A: No, I wasn't nervous. But it was certainly very, very intense. When you walk in to somewhere like that, your senses are so alert to the danger you don't have the chance to experience fear. After visiting the prison, we sank quite a lot of whisky as we did a post mortem on the experience.
Q: Do you let your young son come face-to-face with danger?
A: I'm really keen on people doing more and going further and pushing themselves. But that doesn't entirely apply to my 7-year-old son who I intend to tether to my ankle till he's in his 30s! I love him too much to let him go. Having said that, we're fairly relaxed about most dangers. We live in a wild and remote spot, and every day my son runs through the forest with our big dog. He's got an enormous playground to enjoy right there.
Q: What does your wife think of your trips?
A: For some reason she's just keen I up my life insurance above the rate of inflation. No, she's very adventurous herself, and she knows that adventures add huge meaning to life. I'm not foolhardy, and I'm not doing it for my own delight. I think there's real value in travelling the planet and sharing experiences with others - whether that's your grandmother telling everyone how wonderful Namibia is or me coming back from a remote place with a TV programme. My wife worked with me on some of my earlier programmes, so she knows they're not a jolly jape..
Q: What qualities do you need in your job?
A: I'm very enthusiastic about the world. Part of my job is to go 'wow!' a lot - and I can't stop doing that in real life because that's how I really feel! I also have a great deal of curiosity - that's crucial - and I'd like to think that I do care. I cry a lot. I get very emotional and uplifted by the sights and people I meet. An openness to other people really helps. That is how we understand each other and how we break down the barriers that divide us.
Q: Do you think you'll ever get bored of travelling?
A: Absolutely not! What telly presenter would say, 'I think I've seen enough now'? As long as I'm allowed, I'll be out there. When I'm travelling, my senses are not just tingled but rattled every minute of every hour.
Q: Your wife Anya Reeve is a camerawoman and campaigner.
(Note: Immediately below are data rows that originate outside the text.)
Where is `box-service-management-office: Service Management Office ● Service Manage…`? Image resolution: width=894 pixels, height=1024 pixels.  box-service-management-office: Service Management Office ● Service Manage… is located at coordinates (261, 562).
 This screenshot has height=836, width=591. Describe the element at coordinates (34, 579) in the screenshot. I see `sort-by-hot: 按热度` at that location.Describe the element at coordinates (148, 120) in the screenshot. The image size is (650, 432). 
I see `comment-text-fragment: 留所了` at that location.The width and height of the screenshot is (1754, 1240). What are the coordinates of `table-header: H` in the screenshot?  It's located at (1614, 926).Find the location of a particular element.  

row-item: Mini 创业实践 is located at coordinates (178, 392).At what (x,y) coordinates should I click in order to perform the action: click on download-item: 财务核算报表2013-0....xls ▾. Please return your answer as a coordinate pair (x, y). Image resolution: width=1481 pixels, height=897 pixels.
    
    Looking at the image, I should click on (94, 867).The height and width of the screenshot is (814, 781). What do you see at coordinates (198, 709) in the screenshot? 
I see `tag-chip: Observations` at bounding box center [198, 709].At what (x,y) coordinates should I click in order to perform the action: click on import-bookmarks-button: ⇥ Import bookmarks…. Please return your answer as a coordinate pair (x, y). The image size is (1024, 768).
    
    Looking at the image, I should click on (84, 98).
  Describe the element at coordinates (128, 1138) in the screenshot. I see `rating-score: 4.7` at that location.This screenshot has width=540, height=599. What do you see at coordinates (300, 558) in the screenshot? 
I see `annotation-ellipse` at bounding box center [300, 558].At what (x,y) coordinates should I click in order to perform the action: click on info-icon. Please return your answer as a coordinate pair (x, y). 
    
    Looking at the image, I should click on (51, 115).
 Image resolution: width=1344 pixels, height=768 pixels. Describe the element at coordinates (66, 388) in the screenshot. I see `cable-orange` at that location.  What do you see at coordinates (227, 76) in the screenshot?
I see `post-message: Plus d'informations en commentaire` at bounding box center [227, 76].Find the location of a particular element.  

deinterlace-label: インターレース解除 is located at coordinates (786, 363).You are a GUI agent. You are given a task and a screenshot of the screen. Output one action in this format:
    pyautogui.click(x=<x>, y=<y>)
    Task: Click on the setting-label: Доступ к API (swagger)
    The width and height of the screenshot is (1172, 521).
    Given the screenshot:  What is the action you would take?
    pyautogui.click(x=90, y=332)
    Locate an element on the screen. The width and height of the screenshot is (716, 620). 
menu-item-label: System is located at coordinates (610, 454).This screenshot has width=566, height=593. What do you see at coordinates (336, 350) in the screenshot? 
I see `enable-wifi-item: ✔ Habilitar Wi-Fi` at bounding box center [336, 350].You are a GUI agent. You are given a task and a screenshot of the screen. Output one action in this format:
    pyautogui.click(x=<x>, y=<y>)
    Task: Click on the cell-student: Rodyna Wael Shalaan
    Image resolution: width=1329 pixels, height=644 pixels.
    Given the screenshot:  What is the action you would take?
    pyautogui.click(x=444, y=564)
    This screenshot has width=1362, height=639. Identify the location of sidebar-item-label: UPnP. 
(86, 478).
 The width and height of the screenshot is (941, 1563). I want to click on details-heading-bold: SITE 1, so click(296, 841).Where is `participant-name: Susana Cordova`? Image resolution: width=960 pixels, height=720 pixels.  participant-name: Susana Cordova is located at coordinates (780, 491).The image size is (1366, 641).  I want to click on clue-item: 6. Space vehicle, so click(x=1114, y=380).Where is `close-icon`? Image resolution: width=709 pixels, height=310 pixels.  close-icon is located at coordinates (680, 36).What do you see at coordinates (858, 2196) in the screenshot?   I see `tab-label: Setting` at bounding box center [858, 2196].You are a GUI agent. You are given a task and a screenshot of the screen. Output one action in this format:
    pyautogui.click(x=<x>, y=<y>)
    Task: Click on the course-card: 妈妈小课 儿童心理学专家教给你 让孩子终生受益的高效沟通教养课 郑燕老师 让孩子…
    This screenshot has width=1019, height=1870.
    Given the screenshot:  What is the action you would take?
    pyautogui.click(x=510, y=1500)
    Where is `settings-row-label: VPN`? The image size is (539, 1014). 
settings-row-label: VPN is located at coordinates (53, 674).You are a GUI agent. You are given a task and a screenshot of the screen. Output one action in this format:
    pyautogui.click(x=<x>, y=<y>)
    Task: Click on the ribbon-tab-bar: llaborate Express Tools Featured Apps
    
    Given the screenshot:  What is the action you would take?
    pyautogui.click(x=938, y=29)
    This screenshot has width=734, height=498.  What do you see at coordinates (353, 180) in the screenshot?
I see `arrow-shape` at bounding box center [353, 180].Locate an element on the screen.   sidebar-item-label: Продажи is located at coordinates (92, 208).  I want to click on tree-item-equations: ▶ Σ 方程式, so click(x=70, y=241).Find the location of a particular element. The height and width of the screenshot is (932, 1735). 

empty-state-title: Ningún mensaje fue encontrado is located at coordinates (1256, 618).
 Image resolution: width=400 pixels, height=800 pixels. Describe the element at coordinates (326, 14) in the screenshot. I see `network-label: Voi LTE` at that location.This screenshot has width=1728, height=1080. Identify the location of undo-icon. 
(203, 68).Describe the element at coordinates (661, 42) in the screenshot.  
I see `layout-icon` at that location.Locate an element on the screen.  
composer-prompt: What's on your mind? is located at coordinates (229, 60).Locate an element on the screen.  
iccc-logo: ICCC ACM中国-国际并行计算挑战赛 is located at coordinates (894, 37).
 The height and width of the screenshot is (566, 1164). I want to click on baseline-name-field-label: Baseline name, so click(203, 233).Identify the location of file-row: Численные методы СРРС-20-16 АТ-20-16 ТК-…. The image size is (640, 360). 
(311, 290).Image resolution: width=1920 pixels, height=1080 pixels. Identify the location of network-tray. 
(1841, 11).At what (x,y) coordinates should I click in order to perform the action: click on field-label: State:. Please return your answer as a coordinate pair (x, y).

Can you tell me how you met?
A: We met at a rather glamorous party. I had a proper love at first sight moment. I saw Anya across the room and that was it - I was instantly smitten.
Q: You were brought up in Acton, but you now live in Devon with your wife and son. How do you find life in the country?
A: I was pretty happy in London, but my wife, who's also a Londoner, said, 'We've got to move to the countryside. This is our chance to go and live somewhere healthier.' She sort of forced me. Now whenever I say perhaps it might be a bit easier with my work if we moved back to London, my son tells me, 'You can, but I'm not going. I'll be really cross with you.' He loves it in the wild.
Q: What common misapprehensions do people have about you?
A: I'm in my 40s, but I'm really lucky that some people think I'm a couple of years younger. I've stopped telling people I've had plastic surgery because they take it seriously - I've even had emails asking where I got the cut! People also think I must be yet another public school graduate posho, but I grew-up in Acton. I lost my strong west London accent but I can still put it on when needed.
Q: Finally, what are the benefits of going travelling?
A: Travel teaches us that we should embrace life and not live it on our knees. It's a wonderful and immediate way of pushing our buttons and exciting our senses. We have an enormous planet of seven billion stories and magnificent sights to see and incredible food to eat. Anyone who isn't mortgaging their grandparents or their grandchildren to get out in the big world needs their head examined!
An Audience with Simon Reeve will play at four ATG venues later this year.